Strategy holds 843,775 bitcoins, or more than 4% of the 21 million coins that will ever be in circulation. But due to the price drop, the company’s unrealized gains have exceeded $8 billion.

From 2020 through mid-2025, Strategy’s mNAV—the ratio of the firm’s value to the value of its Bitcoin assets—was significantly above 1, allowing the company to issue shares and buy Bitcoin. The report notes that the primary goal of this model was to convince the market that Strategy would never sell its assets.

Why Strategy Began Selling Bitcoin

In May 2026, Strategy began selling Bitcoin for the first time in several years. The company announced a monetization program that would allow it to sell Bitcoin from time to time, including to replenish its dollar reserve, which is used to meet its obligations.

According to Kendrick, after backing away from its promise to “never sell Bitcoin”, Strategy needs to convince the market that this is not a weakening of its business model, but rather a strategic shift. The analyst believes that how quickly the pressure on Bitcoin eases will depend on how clearly this idea is communicated.

He says that effectively demonstrating the new mechanism should free Strategy from the need to sell bitcoins, thereby supporting the price of STRC preferred shares. These shares are currently trading below their $100 par value, which is holding back the company’s potential.

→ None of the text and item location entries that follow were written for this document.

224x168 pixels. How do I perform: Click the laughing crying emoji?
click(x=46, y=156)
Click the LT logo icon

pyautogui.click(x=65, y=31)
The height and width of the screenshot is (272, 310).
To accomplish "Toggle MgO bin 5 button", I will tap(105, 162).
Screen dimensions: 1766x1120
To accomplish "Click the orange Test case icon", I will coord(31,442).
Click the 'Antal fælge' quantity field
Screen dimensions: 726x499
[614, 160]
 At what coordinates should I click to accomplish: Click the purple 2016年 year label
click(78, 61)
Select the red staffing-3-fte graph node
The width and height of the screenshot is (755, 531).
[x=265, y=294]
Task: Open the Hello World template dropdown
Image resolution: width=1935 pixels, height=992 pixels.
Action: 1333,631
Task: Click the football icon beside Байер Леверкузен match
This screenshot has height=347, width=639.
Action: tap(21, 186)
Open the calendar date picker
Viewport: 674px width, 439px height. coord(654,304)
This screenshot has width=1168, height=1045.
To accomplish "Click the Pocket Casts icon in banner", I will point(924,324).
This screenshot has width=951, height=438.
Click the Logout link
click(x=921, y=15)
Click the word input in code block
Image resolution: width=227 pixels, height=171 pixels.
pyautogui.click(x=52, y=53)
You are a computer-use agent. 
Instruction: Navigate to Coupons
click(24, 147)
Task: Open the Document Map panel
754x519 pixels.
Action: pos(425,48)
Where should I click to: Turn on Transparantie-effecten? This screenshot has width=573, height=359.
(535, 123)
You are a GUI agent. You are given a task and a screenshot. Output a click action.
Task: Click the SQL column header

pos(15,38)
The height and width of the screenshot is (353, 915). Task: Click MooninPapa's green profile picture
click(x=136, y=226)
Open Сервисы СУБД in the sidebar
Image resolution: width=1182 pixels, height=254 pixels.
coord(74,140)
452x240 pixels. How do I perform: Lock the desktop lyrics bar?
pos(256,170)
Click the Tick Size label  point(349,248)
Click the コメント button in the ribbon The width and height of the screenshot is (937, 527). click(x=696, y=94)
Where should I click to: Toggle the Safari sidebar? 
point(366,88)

The expert compared this mechanism to a central bank that promises to do “whatever it takes” and is trusted so much that such measures are never actually necessary. Kendrick expects STRC to return to $100 in the near future, which will limit further pressure on Bitcoin.

The analyst described the developments surrounding Strategy as “market noise” rather than a signal of a change in Bitcoin’s medium-term outlook. In his view, the current price of around $64,000 per coin remains an excellent buying opportunity.

Last week, Strategy sold 3,588 BTC for approximately $216 million, marking its largest sale to date. The proceeds were used to pay dividends on STRC and to replenish its U.S. dollar reserves.